__Problem__. Express the entries as a numbered list, leaving out blank lines, from the line that contains "Enable the Collapse" up to and including the last line of the entries.
----
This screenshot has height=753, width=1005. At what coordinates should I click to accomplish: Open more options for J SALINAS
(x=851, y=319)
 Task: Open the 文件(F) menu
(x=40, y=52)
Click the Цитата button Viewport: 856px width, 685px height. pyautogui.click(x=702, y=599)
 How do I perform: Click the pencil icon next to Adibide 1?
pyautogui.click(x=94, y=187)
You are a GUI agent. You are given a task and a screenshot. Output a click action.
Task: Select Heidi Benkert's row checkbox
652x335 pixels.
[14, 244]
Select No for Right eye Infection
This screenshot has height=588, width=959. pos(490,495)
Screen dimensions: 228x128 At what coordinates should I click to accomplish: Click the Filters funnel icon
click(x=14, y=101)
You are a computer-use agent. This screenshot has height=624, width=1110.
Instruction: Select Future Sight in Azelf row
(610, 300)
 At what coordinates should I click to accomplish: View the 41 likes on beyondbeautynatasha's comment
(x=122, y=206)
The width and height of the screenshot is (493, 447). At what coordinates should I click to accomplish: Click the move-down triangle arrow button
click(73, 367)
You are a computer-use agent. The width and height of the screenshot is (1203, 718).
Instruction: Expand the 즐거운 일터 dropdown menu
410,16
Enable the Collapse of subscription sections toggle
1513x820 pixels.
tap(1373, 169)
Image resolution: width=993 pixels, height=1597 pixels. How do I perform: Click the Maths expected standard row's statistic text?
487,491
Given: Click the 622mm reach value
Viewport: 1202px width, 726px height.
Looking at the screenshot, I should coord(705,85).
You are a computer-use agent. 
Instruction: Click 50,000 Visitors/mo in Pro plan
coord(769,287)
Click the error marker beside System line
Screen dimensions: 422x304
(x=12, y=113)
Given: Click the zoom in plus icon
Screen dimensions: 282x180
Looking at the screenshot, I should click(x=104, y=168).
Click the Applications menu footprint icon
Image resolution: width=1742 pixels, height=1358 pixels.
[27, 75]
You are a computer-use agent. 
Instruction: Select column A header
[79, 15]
----
__Exercise response__.
1. Enable the Collapse of subscription sections toggle
2. 1513x820 pixels.
3. tap(1373, 169)
4. Image resolution: width=993 pixels, height=1597 pixels. How do I perform: Click the Maths expected standard row's statistic text?
5. 487,491
6. Given: Click the 622mm reach value
7. Viewport: 1202px width, 726px height.
8. Looking at the screenshot, I should coord(705,85).
9. You are a computer-use agent. 
10. Instruction: Click 50,000 Visitors/mo in Pro plan
11. coord(769,287)
12. Click the error marker beside System line
13. Screen dimensions: 422x304
14. (x=12, y=113)
15. Given: Click the zoom in plus icon
16. Screen dimensions: 282x180
17. Looking at the screenshot, I should click(x=104, y=168).
18. Click the Applications menu footprint icon
19. Image resolution: width=1742 pixels, height=1358 pixels.
20. [27, 75]
21. You are a computer-use agent. 
22. Instruction: Select column A header
23. [79, 15]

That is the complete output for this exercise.